# The task
Across the whole listing, find how many lines contain "click", then write that number and nothing else.

# Dataset records
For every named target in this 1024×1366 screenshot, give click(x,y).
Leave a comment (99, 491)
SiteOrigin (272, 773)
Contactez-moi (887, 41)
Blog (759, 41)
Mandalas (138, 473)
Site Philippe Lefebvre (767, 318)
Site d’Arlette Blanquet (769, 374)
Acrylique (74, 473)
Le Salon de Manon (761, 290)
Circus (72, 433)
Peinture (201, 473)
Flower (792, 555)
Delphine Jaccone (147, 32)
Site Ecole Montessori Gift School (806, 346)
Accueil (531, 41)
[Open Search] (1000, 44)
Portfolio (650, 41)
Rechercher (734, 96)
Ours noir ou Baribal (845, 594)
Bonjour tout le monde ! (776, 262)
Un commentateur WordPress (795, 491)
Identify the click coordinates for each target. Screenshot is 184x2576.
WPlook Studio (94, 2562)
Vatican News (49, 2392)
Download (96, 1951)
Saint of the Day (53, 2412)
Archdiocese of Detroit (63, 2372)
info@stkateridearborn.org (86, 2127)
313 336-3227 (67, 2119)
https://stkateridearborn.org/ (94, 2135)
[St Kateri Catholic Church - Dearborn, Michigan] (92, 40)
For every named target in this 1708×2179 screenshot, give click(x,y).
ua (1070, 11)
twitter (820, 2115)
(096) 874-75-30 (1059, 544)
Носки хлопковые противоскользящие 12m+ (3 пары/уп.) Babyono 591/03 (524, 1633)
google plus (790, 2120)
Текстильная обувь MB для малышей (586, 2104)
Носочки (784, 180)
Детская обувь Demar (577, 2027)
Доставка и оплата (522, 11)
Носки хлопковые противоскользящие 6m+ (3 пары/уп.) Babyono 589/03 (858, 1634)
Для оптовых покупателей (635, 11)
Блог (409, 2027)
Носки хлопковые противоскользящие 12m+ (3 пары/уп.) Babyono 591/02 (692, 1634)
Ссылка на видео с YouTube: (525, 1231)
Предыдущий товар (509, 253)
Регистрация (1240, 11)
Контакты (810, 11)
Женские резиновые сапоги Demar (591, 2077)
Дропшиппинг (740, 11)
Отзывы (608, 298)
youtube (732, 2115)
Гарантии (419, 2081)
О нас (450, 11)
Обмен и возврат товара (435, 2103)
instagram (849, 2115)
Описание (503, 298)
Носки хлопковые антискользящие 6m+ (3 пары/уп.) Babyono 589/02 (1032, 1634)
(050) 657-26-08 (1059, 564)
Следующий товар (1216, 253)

# Solution
3